Print the material below verbatim, leaving out the pictures.

=-=-=

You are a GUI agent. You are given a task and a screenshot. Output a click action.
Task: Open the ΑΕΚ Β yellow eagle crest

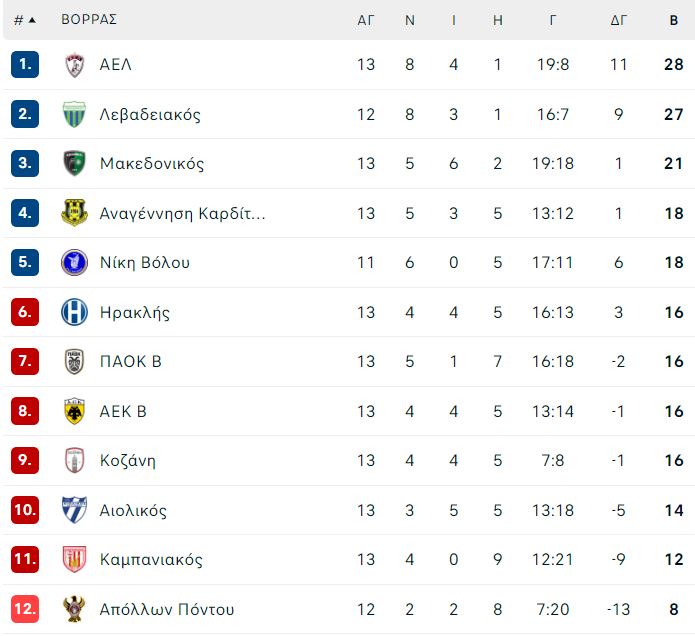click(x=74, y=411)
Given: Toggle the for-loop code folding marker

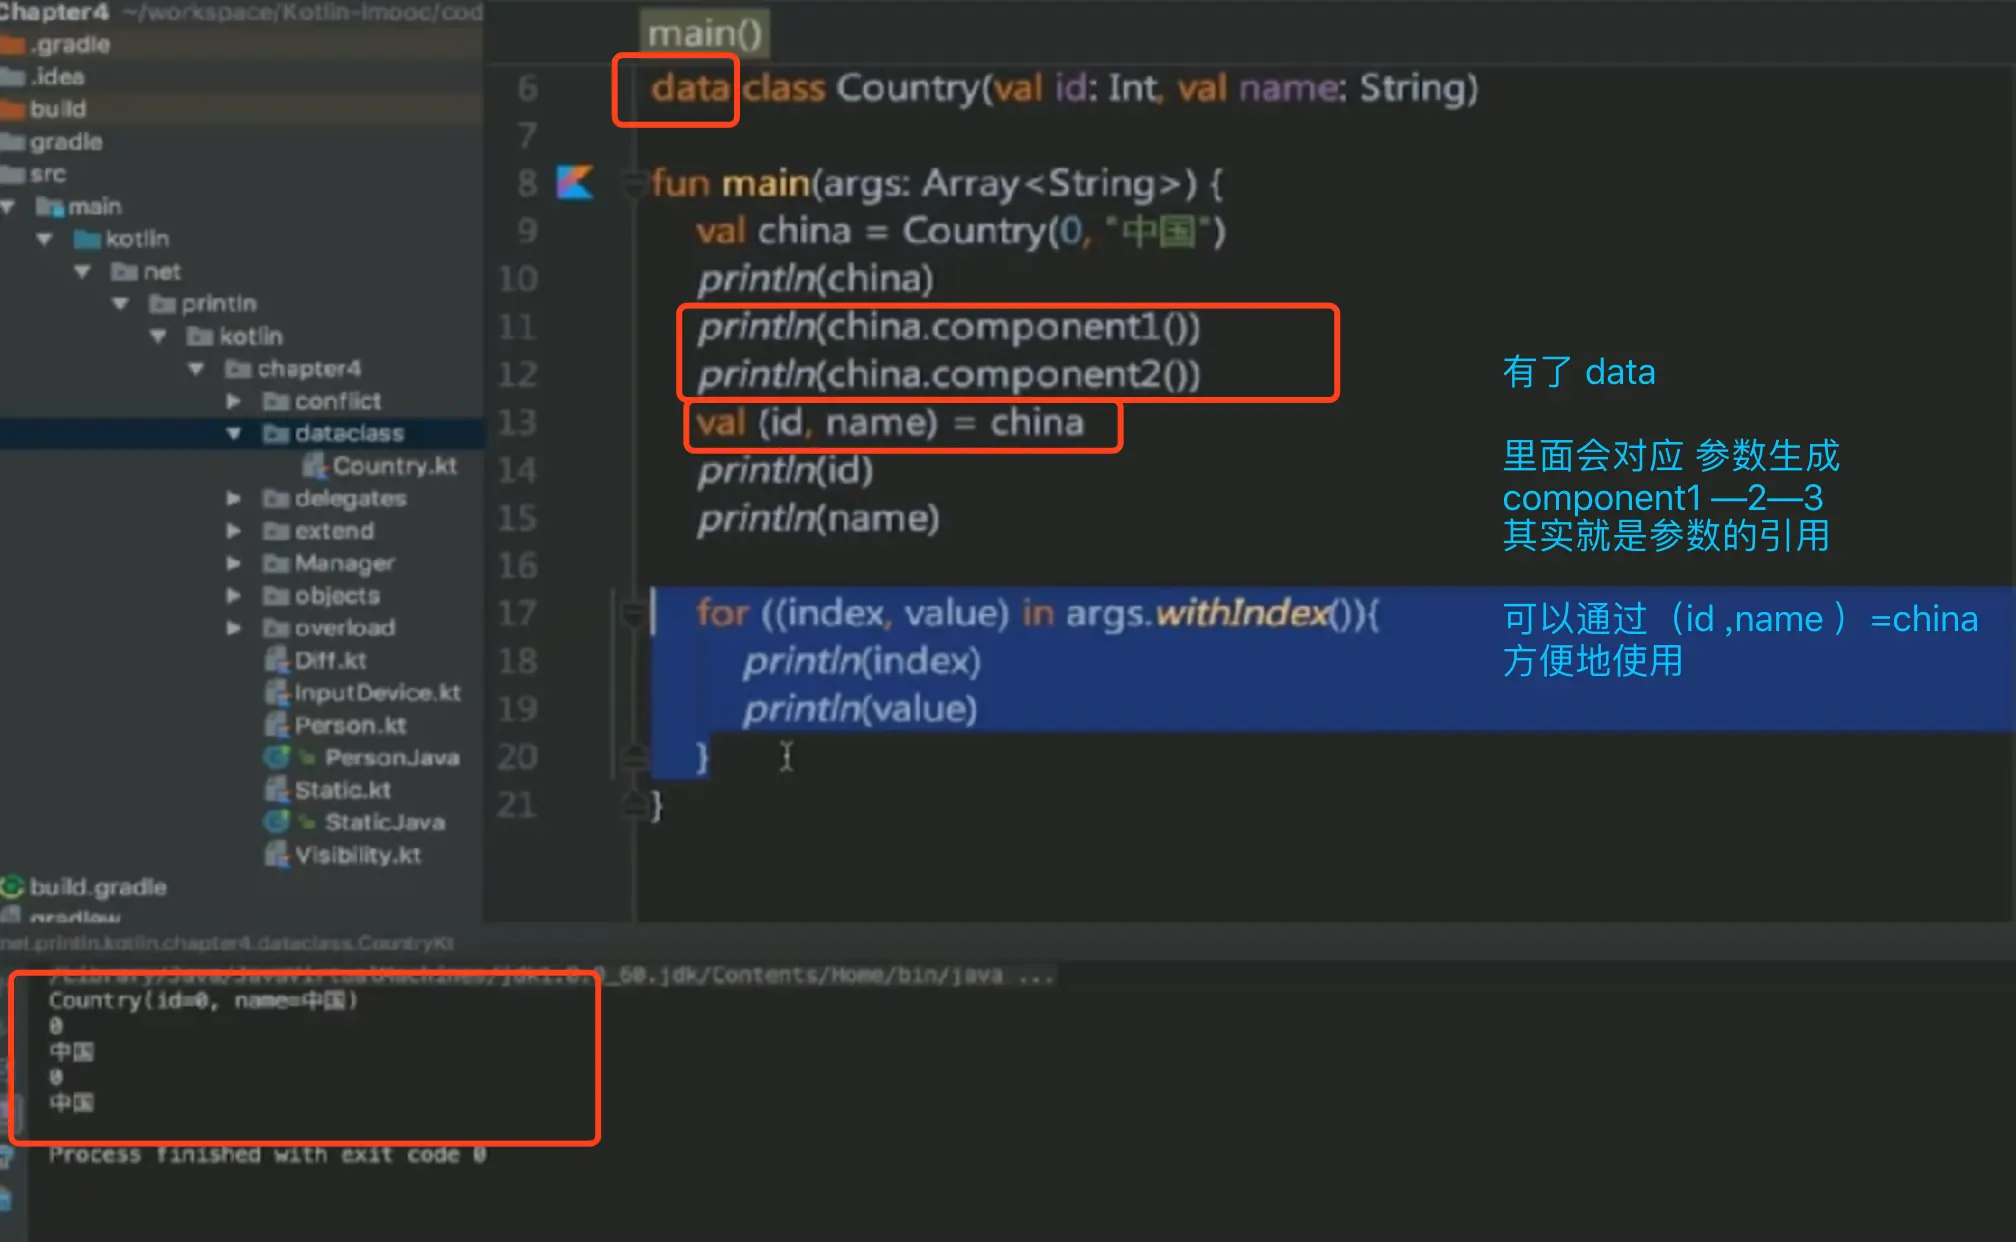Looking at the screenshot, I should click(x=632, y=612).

=-=-=

THE SOLUTION:
You are a GUI agent. You are given a task and a screenshot. Output a click action.
Task: Open the ΑΕΚ Β yellow eagle crest

click(x=74, y=411)
Given: Toggle the for-loop code folding marker

Looking at the screenshot, I should click(x=632, y=612).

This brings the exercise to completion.